Given information

****************

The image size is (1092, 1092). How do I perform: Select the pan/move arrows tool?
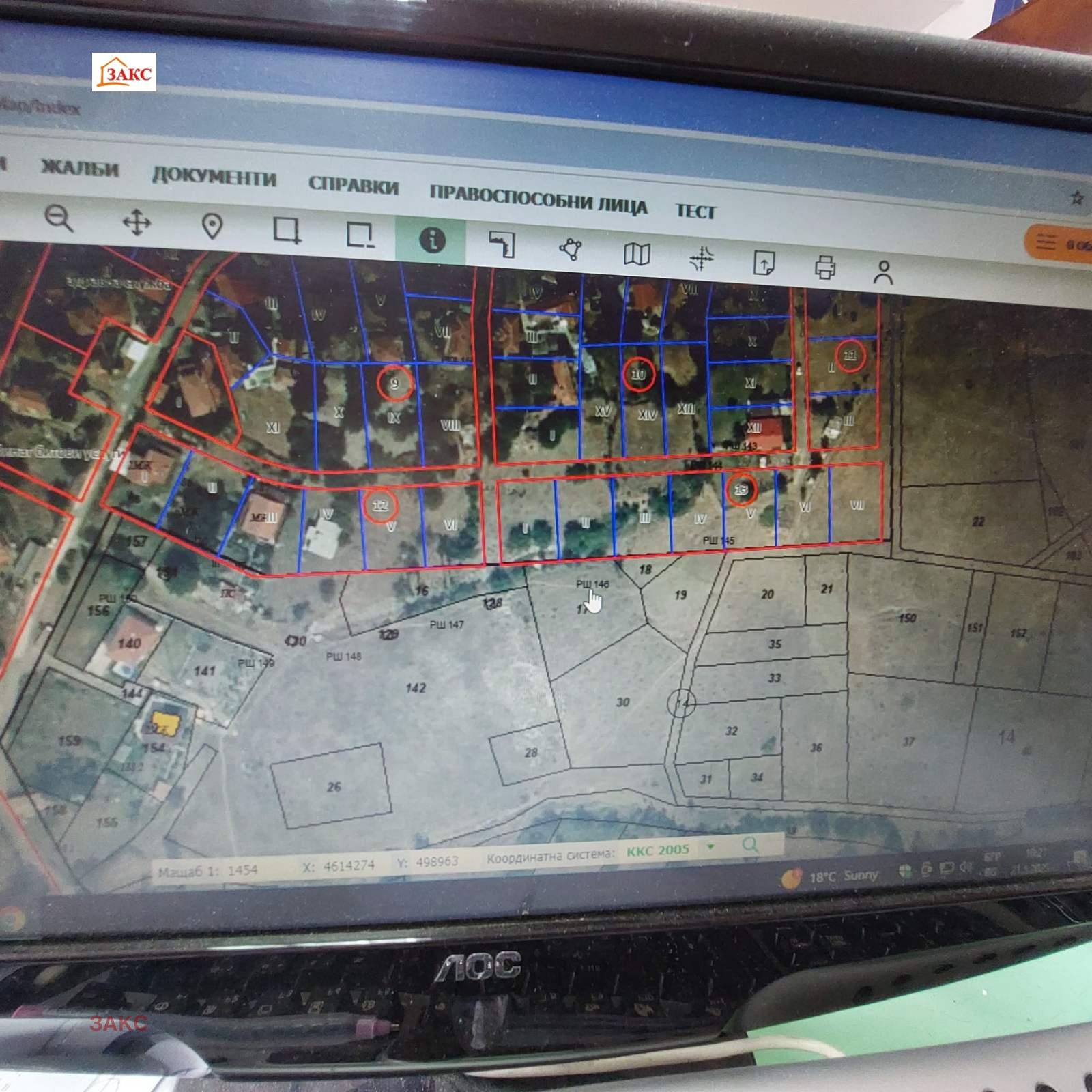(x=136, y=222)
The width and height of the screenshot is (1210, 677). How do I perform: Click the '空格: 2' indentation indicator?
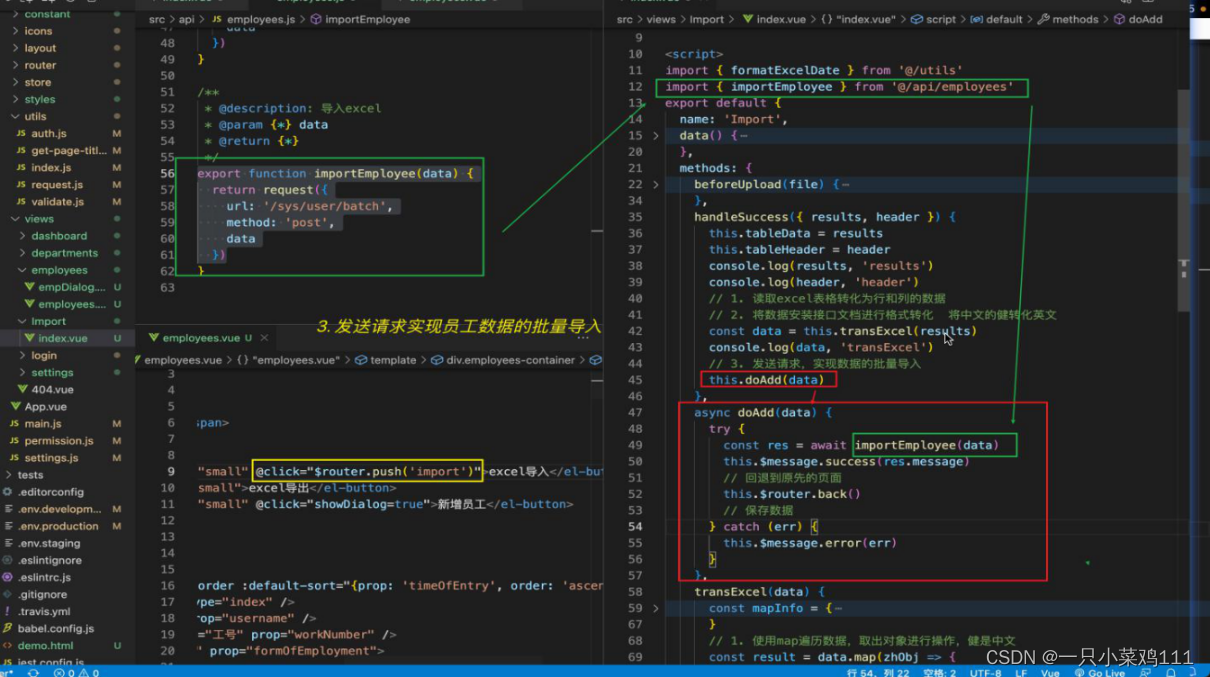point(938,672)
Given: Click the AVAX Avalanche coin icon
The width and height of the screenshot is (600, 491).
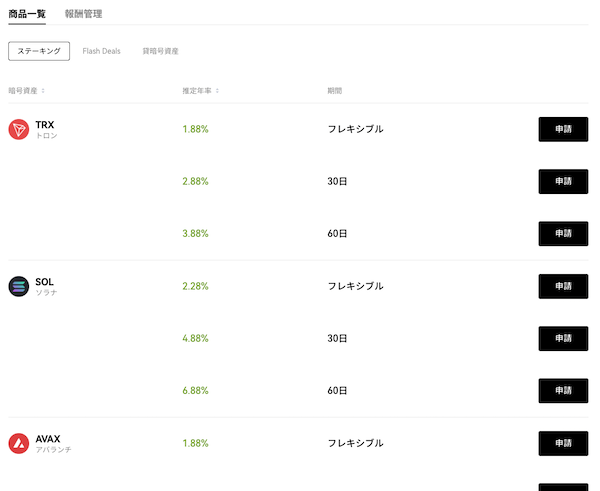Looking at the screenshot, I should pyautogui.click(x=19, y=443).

****************

Quote every record above exactly, omitting any pictures they contain.

The image size is (1092, 1092). How do I perform: Select the pan/move arrows tool?
(x=136, y=222)
The width and height of the screenshot is (1210, 677). How do I perform: Click the '空格: 2' indentation indicator?
point(938,672)
Given: Click the AVAX Avalanche coin icon
The width and height of the screenshot is (600, 491).
Looking at the screenshot, I should pyautogui.click(x=19, y=443).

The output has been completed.